During a chat on the show discussing former President Donald Trump, Goldberg remarked that some of his followers think “he got himself ‘gy—-d’ somehow. another in the election” – a term for cheating that perpetuates a negative stereotype about Roma people.
Goldberg said she was sorry in a video posted after the show.
“You know, when you’re a certain age, you use the words that you know when you were a kid or that you remember saying, and that’s what I did today, and I wouldn’t have had to,” Goldberg said at the start. of the video, which was posted on the show’s official Twitter account.

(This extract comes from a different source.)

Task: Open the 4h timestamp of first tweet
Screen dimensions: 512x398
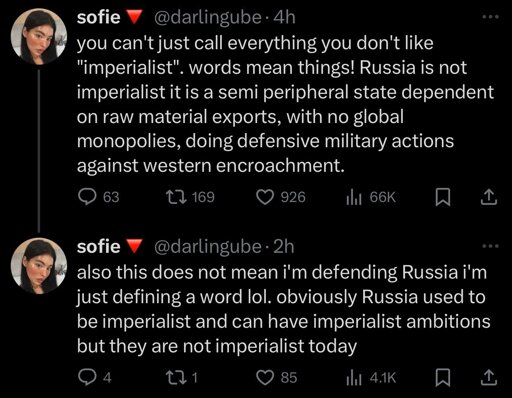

“I should have thought about it a little longer before saying it, but I didn’t,” the actress added. “And I should have said cheated, but I used another word, and I’m really, really sorry.”
This isn’t the first time Goldberg has come under fire for espousing controversial viewpoints or using outdated and offensive language on-air. At the beginning of last year, she was suspended from “The View” for two weeks after arguing that the Holocaust – in which six million Jews were murdered – was “not about race”.
Goldberg I did it again in December in an interview with the Sunday Times of London, saying the Holocaust was “not originally about race” – a comment for which she later apologized, but which did not result in any disciplinary action .
Anti-Defamation League leader Jonathan Greenblatt called his “deeply offensive and incredibly ignorant” comments and the Auschwitz Memorial job excerpts from a 1919 letter written by Adolf Hitler where he made explicit reference to his view of the Jewish people as an “alien race”.
Excerpt from Adolf Hitler’s letter on “the dangers now presented by the Jewish community to our nation” of September 16, 1919.
This text is one of Hitler’s first major statements about the Jewish question. pic.twitter.com/t56oHRWm2w
— Auschwitz Memorial (@AuschwitzMuseum) December 26, 2022
Goldberg’s apology for Wednesday’s remarks drew various responses on social media.
“Well, I learned something today! Thank you for this teaching moment. I won’t say that again in the future!” wrote one user, while another said: “[People] use this word all the time. How offensive is that?”
Other users acknowledged the evil of the word, but still defended Goldberg, with one user writing, “She said a lot of horrible things, but I have to defend her here. Most people don’t know the etymology of the word … and almost no one who uses it means offending Roma. Now that we know, we can stop using it, but I’ll give it a pass.